ASSIGNMENT: Copy, word for word, the line containing "[Nagwa Twitter Profile] (658, 1507)" and each line that follows it in the entries below; pictures do not belong in the copy.
(DATA Opens)
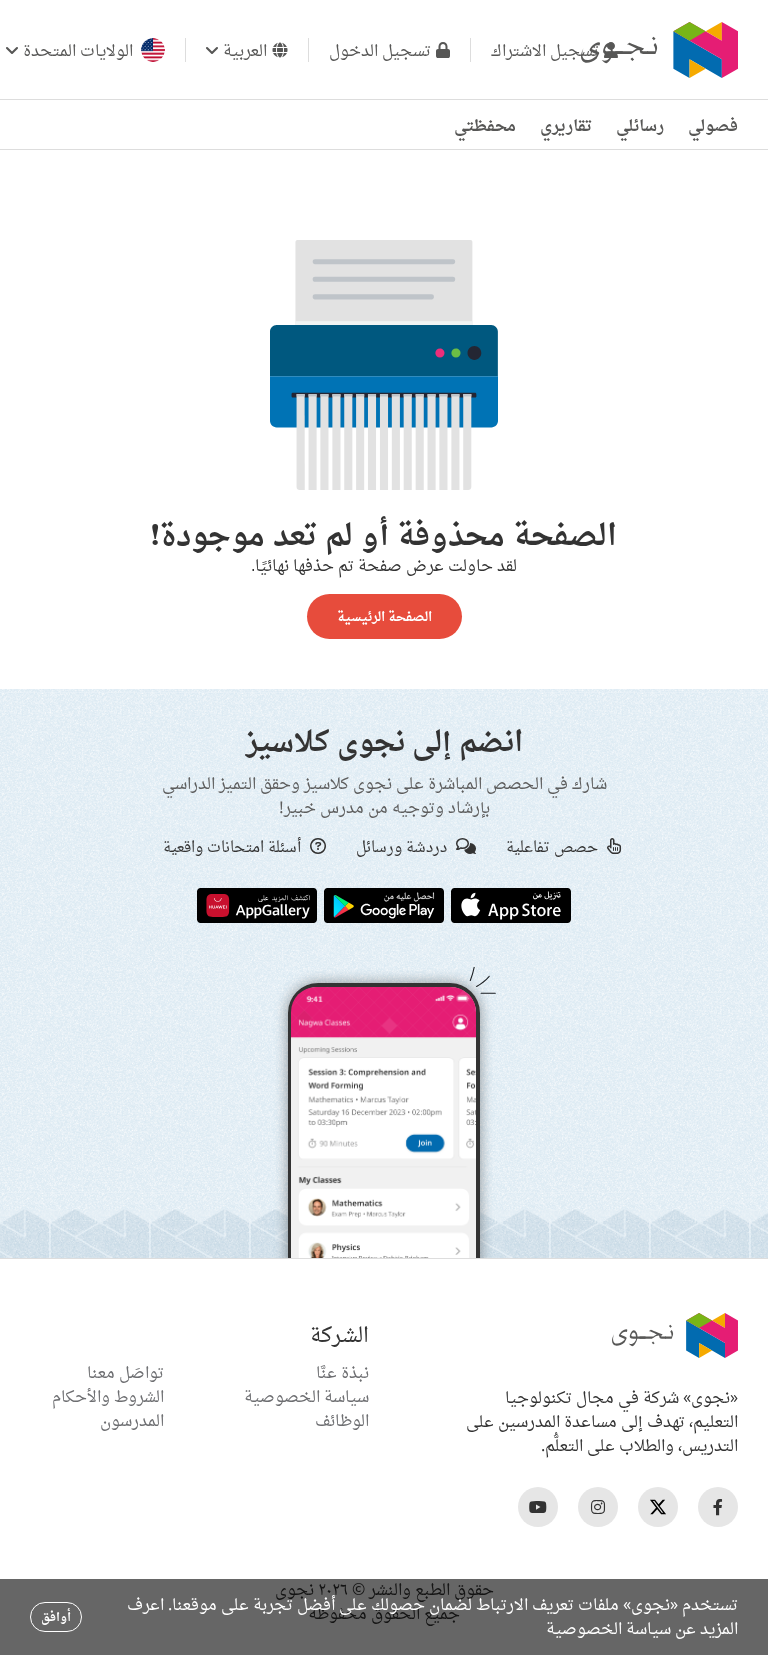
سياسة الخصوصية (306, 1396)
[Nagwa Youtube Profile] (538, 1507)
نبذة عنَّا (342, 1372)
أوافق (56, 1616)
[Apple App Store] (511, 904)
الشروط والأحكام (108, 1396)
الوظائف (342, 1420)
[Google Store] (384, 904)
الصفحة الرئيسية (384, 616)
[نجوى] (657, 50)
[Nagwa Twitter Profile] (658, 1507)
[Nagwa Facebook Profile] (718, 1507)
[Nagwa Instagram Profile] (598, 1507)
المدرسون (132, 1420)
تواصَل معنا (125, 1372)
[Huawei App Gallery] (257, 904)
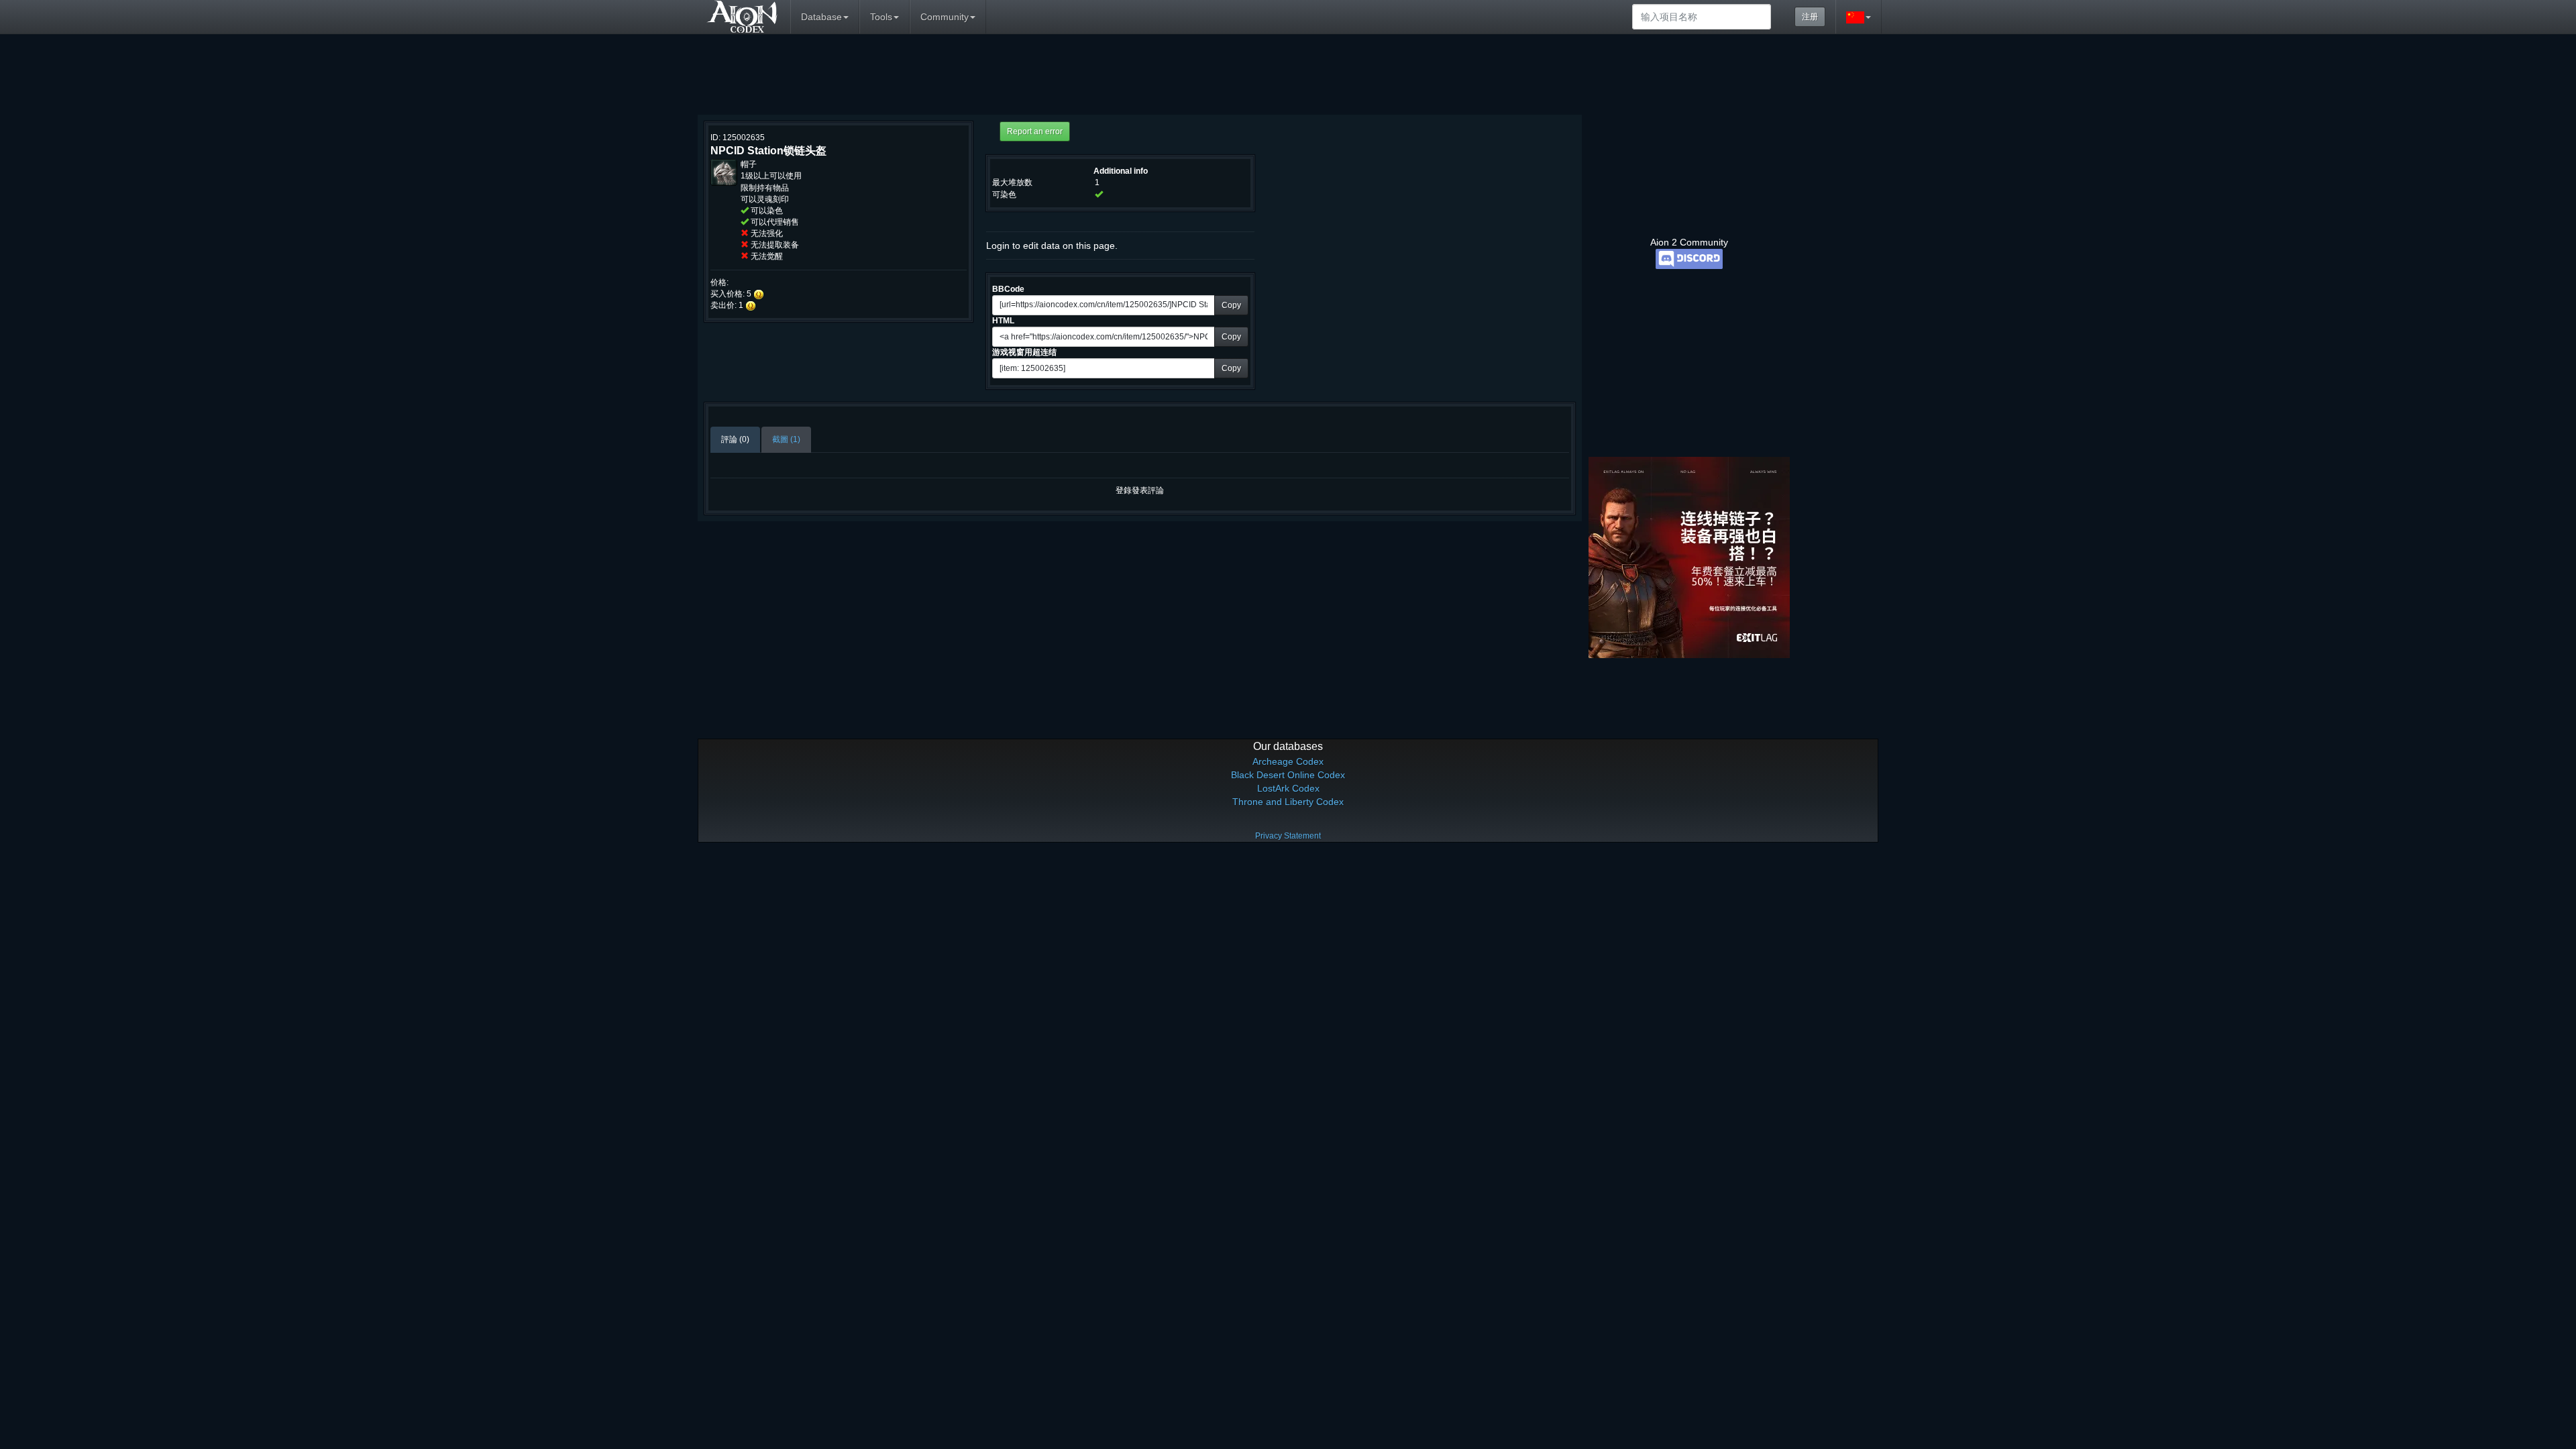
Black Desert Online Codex (1288, 774)
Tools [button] (881, 16)
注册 (1810, 16)
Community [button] (944, 16)
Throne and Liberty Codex (1288, 801)
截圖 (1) (786, 439)
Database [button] (821, 16)
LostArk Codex (1288, 788)
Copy (1231, 305)
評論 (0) (735, 439)
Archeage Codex (1288, 761)
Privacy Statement (1288, 836)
(DATA Closes)
SOLUTION FOR THIS PROBLEM:
[Nagwa Twitter Profile] (658, 1507)
[Nagwa Facebook Profile] (718, 1507)
[Nagwa Instagram Profile] (598, 1507)
المدرسون (132, 1420)
تواصَل معنا (125, 1372)
[Huawei App Gallery] (257, 904)
Black Desert Online Codex (1288, 774)
Tools [button] (881, 16)
注册 (1810, 16)
Community [button] (944, 16)
Throne and Liberty Codex (1288, 801)
截圖 (1) (786, 439)
Database [button] (821, 16)
LostArk Codex (1288, 788)
Copy (1231, 305)
評論 (0) (735, 439)
Archeage Codex (1288, 761)
Privacy Statement (1288, 836)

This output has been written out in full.